Les jambes un peu fléchies par l’âge (91 ans), la voix fluette, adoucie et comme enchantée par une légère pointe d’accent anglais, Peter Brook s’avance au centre de l’amorce de cercle que dessine le lieu (le cercle est l’espace du théâtre brookien par excellence). Il est de plain pied avec le public, rapport fondateur du théâtre des Bouffes du Nord réaménagé depuis sa découverte.

Le temps et le rire

Micro en main, Brook parle. Comme toujours, de choses simples. Cette fois, de la représentation. Du mot « représentation », ce que cela veut dire la « « re-présentation ». L’étrangeté qu’il y a dans ce « re », ce retour, et le « présent » du théâtre. En quelques phrases, voici que le temps du théâtre abolit tous les autres, il n’y a plus de passé, de présent, d’avenir, mais un temps unique, suspendu, aérien et terrien à la fois, ouvrant des gouffres avec le sourire, crapahutant à tâtons dans les mystères. Ce n’est pas un hasard si l’un des livres de Peter Brook a pour titre Oublier le temps.

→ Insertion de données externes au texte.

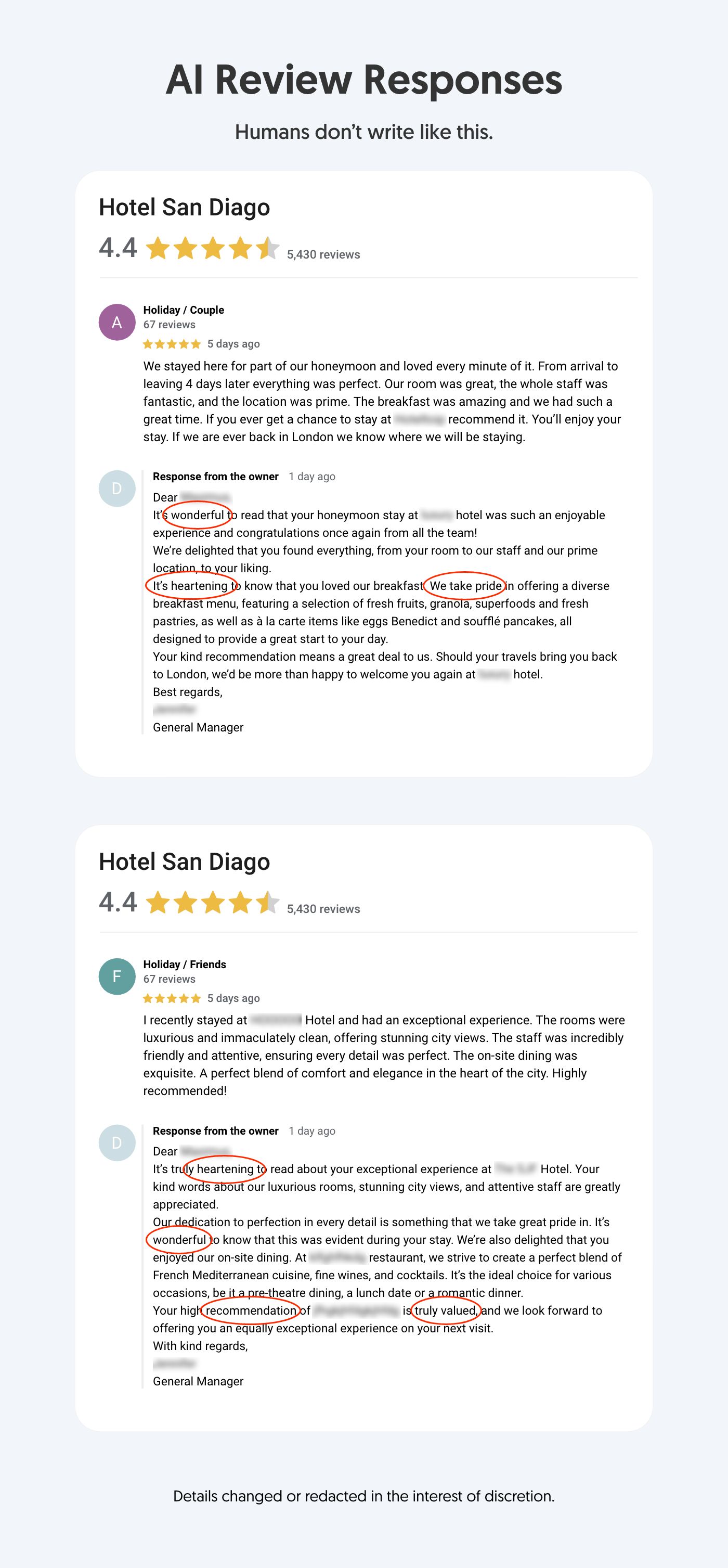Open the second card's '5,430 reviews' link
Screen dimensions: 728x1568
(x=323, y=909)
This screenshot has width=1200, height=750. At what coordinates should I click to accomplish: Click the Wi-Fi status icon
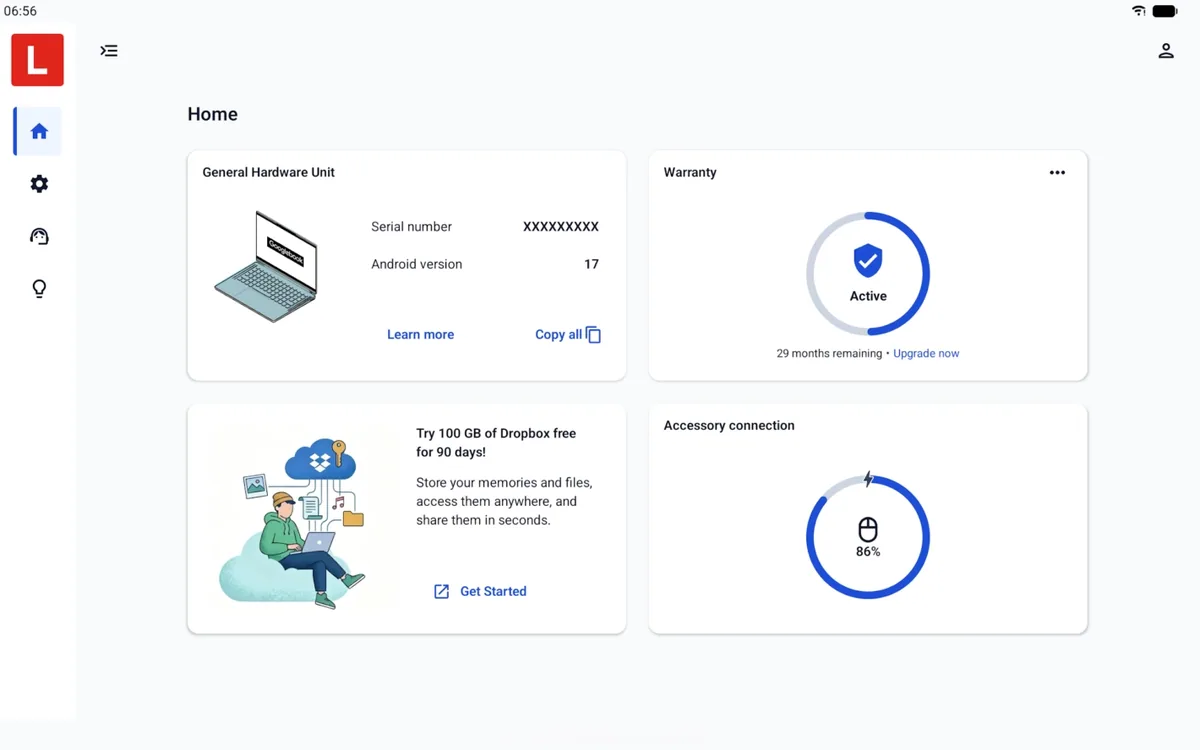coord(1139,11)
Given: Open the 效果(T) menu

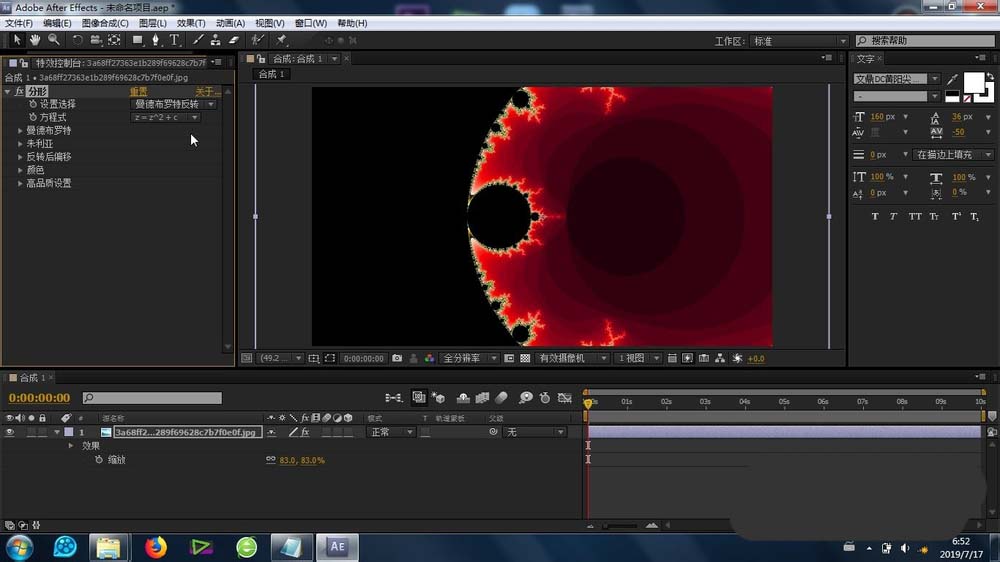Looking at the screenshot, I should tap(190, 23).
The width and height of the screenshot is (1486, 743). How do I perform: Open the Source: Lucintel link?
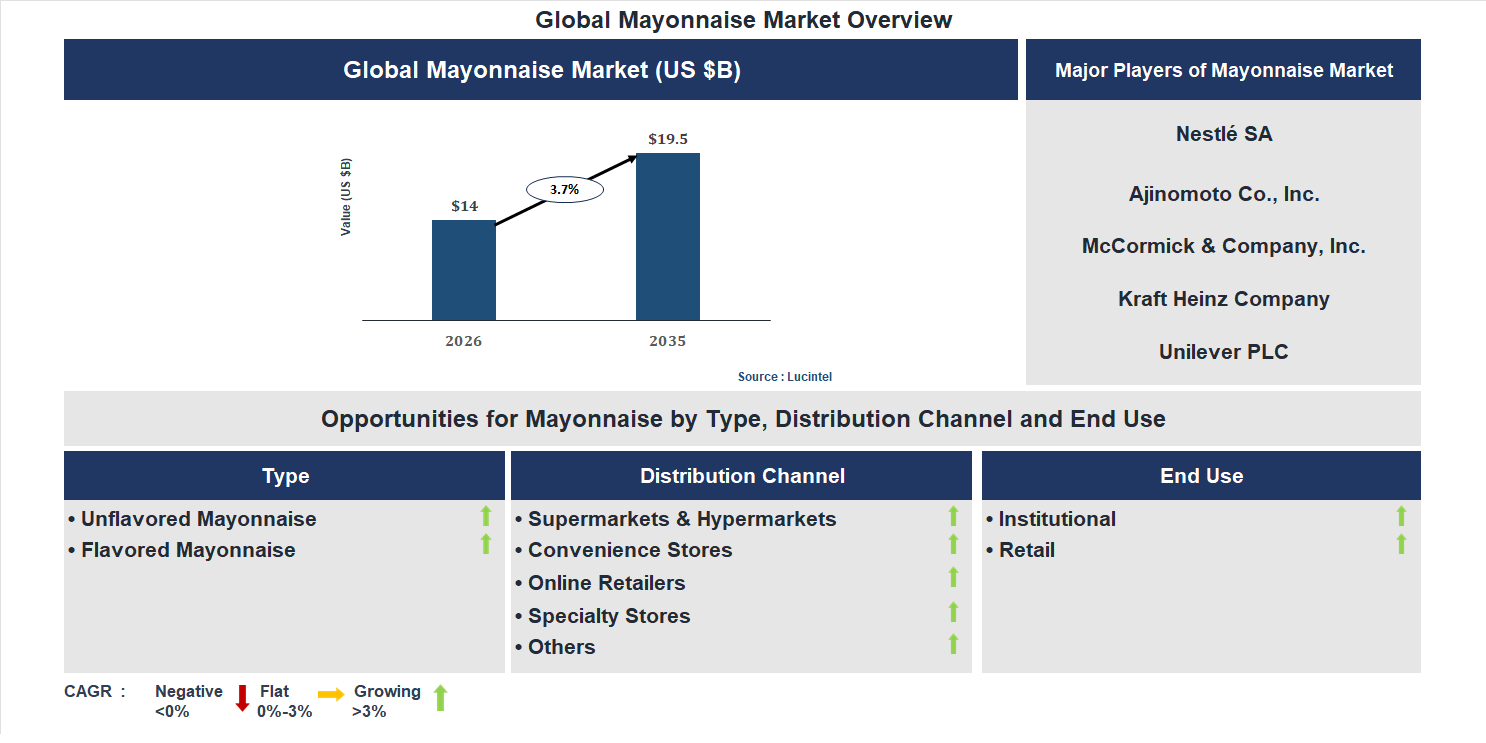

Plus tard, Peter Brook dira que le rire au théâtre – qui, avec délicatesse, nous attend si souvent au coin de ses spectacles – est comme un refuge, une réponse voire un pied de nez de destruction massive. Et on a beaucoup ri, souri durant ces trois jours où le temps était non arrêté mais comme en lévitation. Trois jours durant, les murs des Bouffes du Nord, qui n’ont pas la mémoire courte, nous ont parlé. « Les murs parlent, échos d’un travail » était le titre de cette manifestation sans précédent, semble-t-il, proposée par Peter Brook et sa collaboratrice Marie-Hélène Estienne.

Ce fut un caravansérail de souvenirs, un chapelet d’émotions soudaines, une fraternité de tous les instants. Le public était équilibré : beaucoup de jeunes – souvent carnet et stylo en main, faisant provision pour l’hiver – beaucoup d’anciens spectateurs. Sur le côté droit de la scène, quelques chaises et, à hauteur du cadre de scène, un écran où projeter des bribes souvent usées, parcellaires. La longue histoire de ce lieu commença officiellement en 1974 avec la mise en scène de Timon d’Athènes. Peter appela son Timon, il était là, dans la salle. François Marthouret aux superbes cheveux blancs s’avança et, volubile, raconta comment le spectacle fit la jonction entre deux groupes d’acteurs, ceux de Jean-Pierre Vincent, venus de France, ceux de Peter Brook venus de partout, comment les exercices communs du matin scellèrent des liens.

Le lieu juste

L’histoire avait commencé quatre ans plus tôt quand Micheline Rozan et Peter Brook pénètrèrent dans cet antre – Micheline Rozan, retirée des affaires du monde, avait tenu à honorer de sa présence ces trois jours exceptionnels. Ils y pénétrèrent comme des intrus par une petite ouverture, un goulot d’étranglement, et la découverte qu’ils firent n’est comparable qu’à celle des archéologues découvrant la tombe de Toutânkhamon en haute Egypte : la stupeur face à ce que l’on pressent être un trésor. Traduit en langue brookienne, cela veut dire : le lieu juste.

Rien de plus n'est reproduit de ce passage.